Su “Il Sole-24 Ore” del 7 agosto, il Consigliere d’Amministrazione RAI Sandro Curzi suggerisce che la Rai diventi una public company ad azionariato diffuso come unico rimedio per uscire dall’attuale impasse. Non è una missione impossibile. Anzè è percorso fattibile ed auspicabile che ho suggerito un anno fa su “Il Domenicale” e più recentemente nel “Sesto Rapporto di Società Libera sulla Liberalizzazione della Società Italiana”. Nella quadro attuale di conti in bilico e profonde liti interne a tutti i livelli, si potrebbe pensare che la Rai avrebbe difficoltà a trovare altri acquirenti che non fossero la Croce Rossa, la Comunità di Sant’Egidio, la Caritas o simili (sempre che la avessero a prezzo zero e con mani libere nel rimettere in sesto ciò che resta di un’azienda per decenni in monopolio e desiderosa di tornare ad essere tale)
Una via, tuttavia, c’è.. Occorre utilizzare immaginazione, esperienza e fegato. Il primo passo può sembrare bizzarro: collegare la privatizzazione della Rai alla nascita di una vera previdenza complementare per gli italiani. Il secondo consiste nel renderla una vera public company C’è un precedente importante: il modo in cui sono state realizzate le privatizzazioni ed i fondi pensioni in Bolivia negli Anni Novanta, seguendo i suggerimenti di Steve H. Hanke, Direttore del Centro di Economia Applicata della Università Johns Hopkins di Baltimore e Senior Fellow del Cato Institute.

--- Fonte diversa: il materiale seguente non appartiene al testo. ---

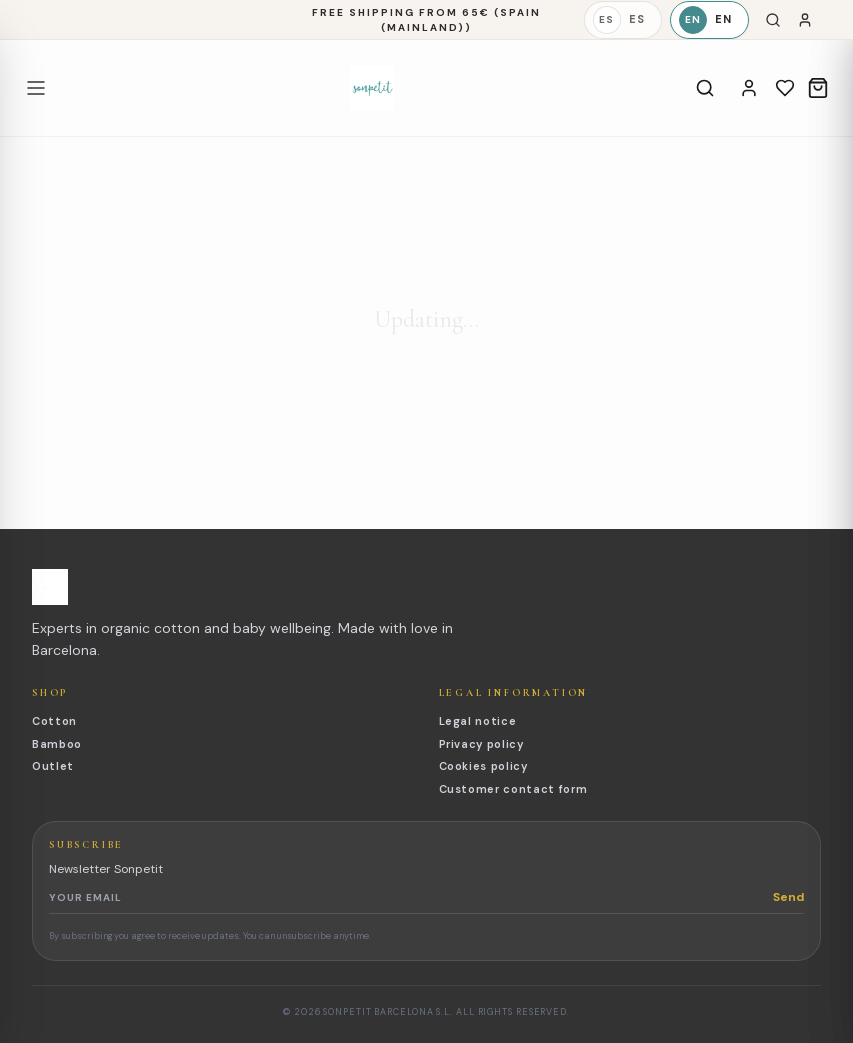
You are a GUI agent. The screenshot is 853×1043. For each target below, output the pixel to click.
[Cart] (818, 88)
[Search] (773, 20)
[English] (709, 20)
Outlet (53, 766)
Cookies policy (483, 766)
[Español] (623, 20)
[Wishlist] (785, 88)
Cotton (54, 721)
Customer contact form (513, 789)
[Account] (749, 88)
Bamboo (57, 744)
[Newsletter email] (411, 897)
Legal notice (478, 721)
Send (788, 897)
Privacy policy (481, 744)
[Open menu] (36, 88)
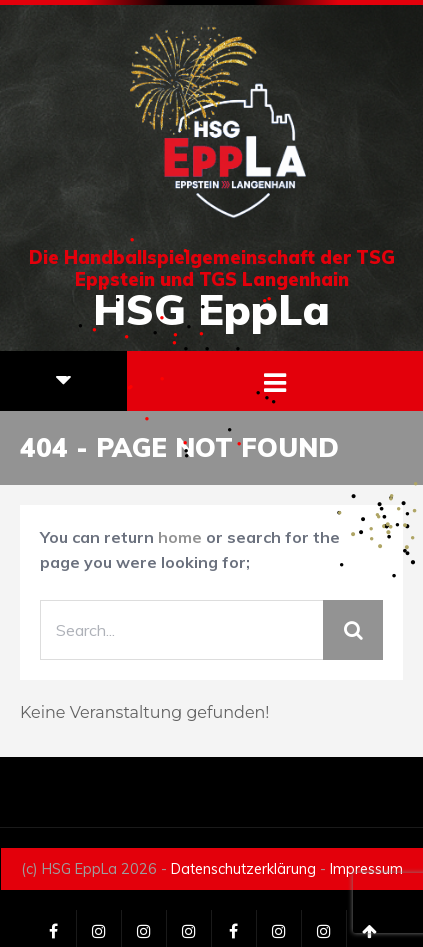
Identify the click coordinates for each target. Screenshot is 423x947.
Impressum (366, 869)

In pratica, ciò vuol dire dare azioni Rai a tutti gli italiani. Seguendo quale metodo? Uno semplicissimo: l’età anagrafica, quanto più si è anziani tanto più si è pagato il canone (e ci si è sorbiti Santoro, Baudo e quant’altro), avendo, dunque, titolo ad un risarcimento con azioni da impiegare per la tarda età. Le azioni sarebbero vincolate per un lasso di tempo – ad esempio, cinque anni – a non essere poste sul mercato ma ad essere destinate ad un fondo pensione aperto (ed ad ampia portabilità) a scelta dell’interessato il quale, però, manterrebbe tutti i diritti (elezione degli organi di governo, vigilanza sul loro operato, definizione dei loro emolumenti) di un azionista (in base alle azioni di cui è titolare sin dal primo giorno). Gli azionisti deciderebbero se scorporare le reti. Unica regola: applicazione delle stesse norme contabili che si applicano al resto dell’universo delle s.p.a. (con fallimento e liquidazione se i consuntivi vanno da profondo rosso a profondo rosso ed i debiti diventano non sostenibili) Il management dell’intera Rai (o di una rete) che non ci riesce sarebbe passabile di azione di responsabilità e, ai sensi della normativa societaria in vigore, se l’indebitamento supera certi parametri la liquidazione diventerebbe obbligatoria.
Ed il “servizio pubblico”? Nell’età della rete delle reti, ci bada Internet: già adesso tutti i dicasteri, le Regioni, le Province, i Comuni, le Comunità Montane dispongono di siti interattivi. I siti di informazione e contro-informazione pullulano – tanto generalisti quanto specializzati. Non siamo più ai tempi dell’Eiar , anche se il Partito Rai vorrebbe tornare al passato, come la protagonista del film “Good bye, Lenin”.
E la cultura? In primo luogo, pensiamo che gli italiani siano meno imbecilli di chi compila gli attuali palinsesti: una Rai che risponde al popolo azionista proporrà più cultura dell’attuale (come dimostrano gli abbonamenti a canali culturali digitali). In secondo, si potrebbe prevedere agevolazioni tributarie per gli sponsor.